Wasilla is the place where I have lived for the past 29 years - sort of. The house in which my wife and I raised our family sits here, but I have made my rather odd career as a different sort of photojournalist by continually wandering off to other places to photograph people and gather information, which I have then put together in various publications that have served the Alaska Native Eskimo, Indian and Aleut communities.

Although I did not have a great of free time to devote to this rather strange community, named after a Tanaina Athabascan Indian chief who knew Wasilla in the way that I so impossibly long to, I have still documented it regularly over the past quarter-century plus. In the early days, my Wasilla photographs focused mostly upon my children and the events they participated in - baseball, football, figure skating, hockey, frog catching, fire cracker detonation, Fourth of July parade - that sort of thing. 

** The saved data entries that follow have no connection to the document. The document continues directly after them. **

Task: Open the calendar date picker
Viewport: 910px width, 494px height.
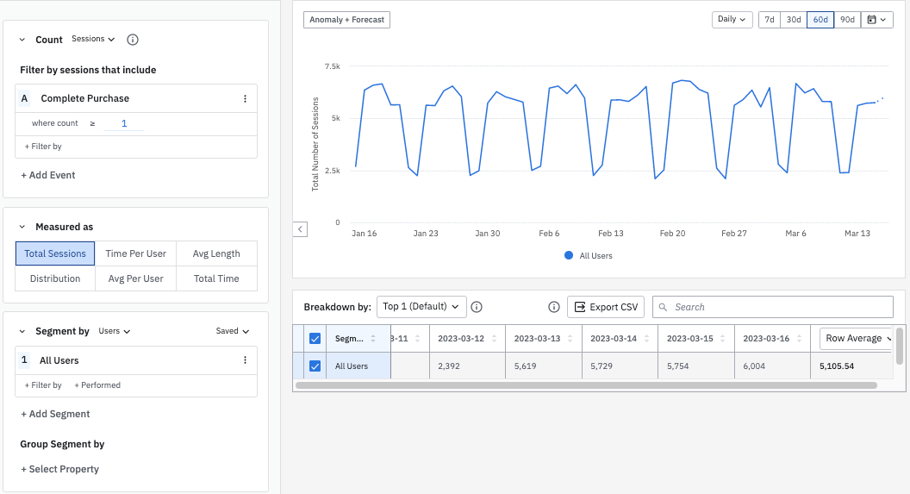Action: [878, 20]
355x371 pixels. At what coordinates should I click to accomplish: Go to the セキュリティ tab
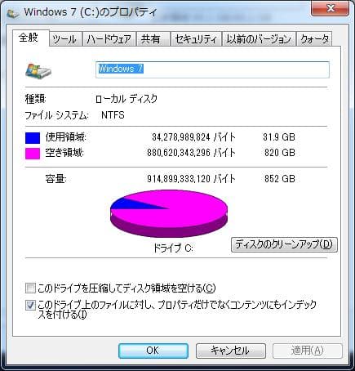click(196, 39)
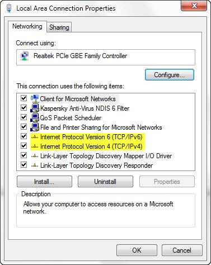The image size is (211, 265).
Task: Disable Internet Protocol Version 6 checkbox
Action: pyautogui.click(x=24, y=136)
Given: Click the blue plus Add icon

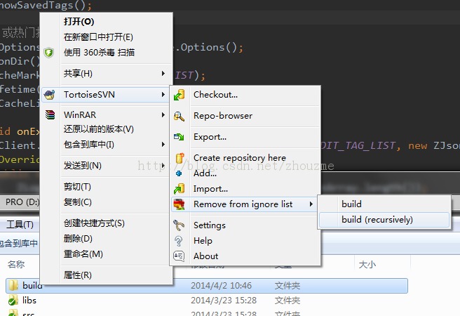Looking at the screenshot, I should (x=178, y=173).
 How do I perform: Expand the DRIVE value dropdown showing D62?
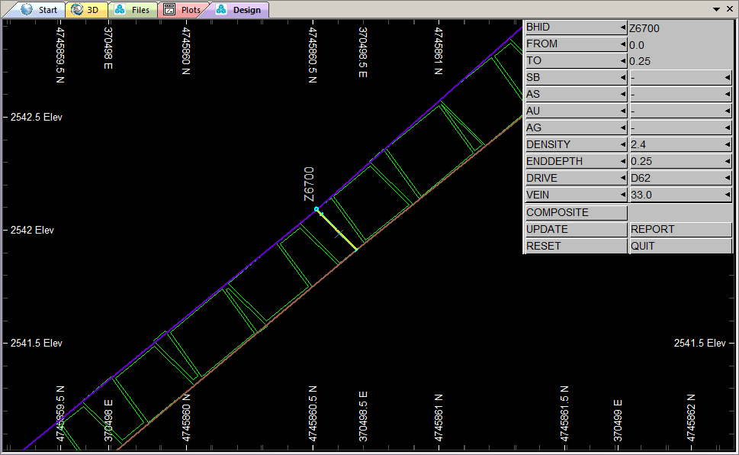[727, 179]
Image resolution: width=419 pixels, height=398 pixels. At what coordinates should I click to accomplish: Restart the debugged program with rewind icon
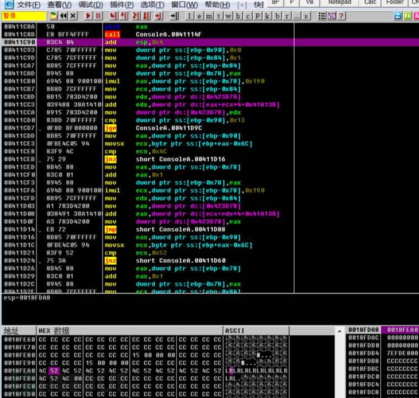click(x=63, y=15)
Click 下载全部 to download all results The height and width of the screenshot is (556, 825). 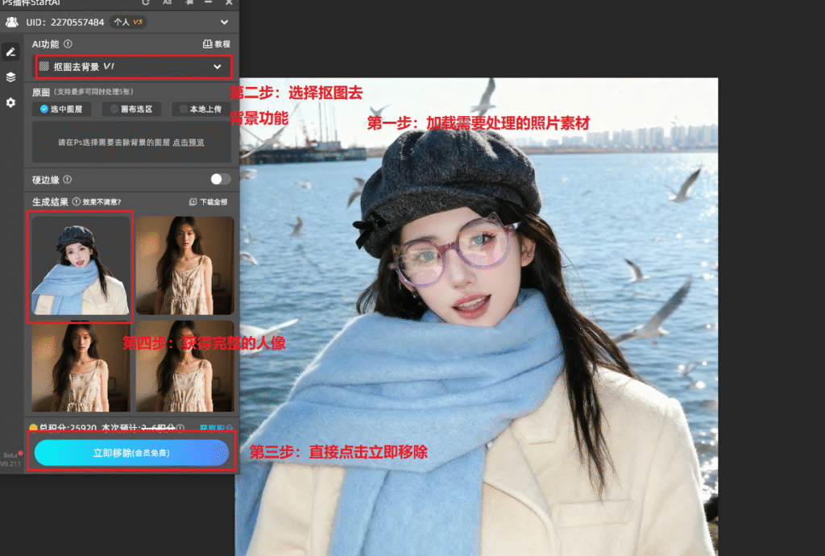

In 2002, I purchased my first digital camera and then, whenever I was home, I began to photograph Wasilla upon a daily basis, but not in a conventional way. These were grab shots - whatever caught my eye as I took my many long walks or drove through the town, shooting through the car window at people and scenes that appeared and disappeared before I could even focus and compose in the traditional photographic way.

Thus, the Wasilla portion of this blog will be devoted both to the images that I take as I wander about and those that I have taken in the past. Despite the odd, random, nature of the images, I believe they communicate something powerful about this town that I have never seen expressed anywhere else. 

Wasilla is a sprawling community that has been slapped down hodge-podge upon what was so recently wilderness of the most exquisite beauty. In its design, it is deliberately anti-zoned, anti-planned. In the building of Wasilla, the desire to make a buck has trumped aesthetics and all other considerations. This town, built in the midst of exquisite beauty, has largely become an unsightly, unattractive, mess of urban sprawl. Largely because of this, it often seems to me that Wasilla is a community with no sense of community, a town devoid of town soul.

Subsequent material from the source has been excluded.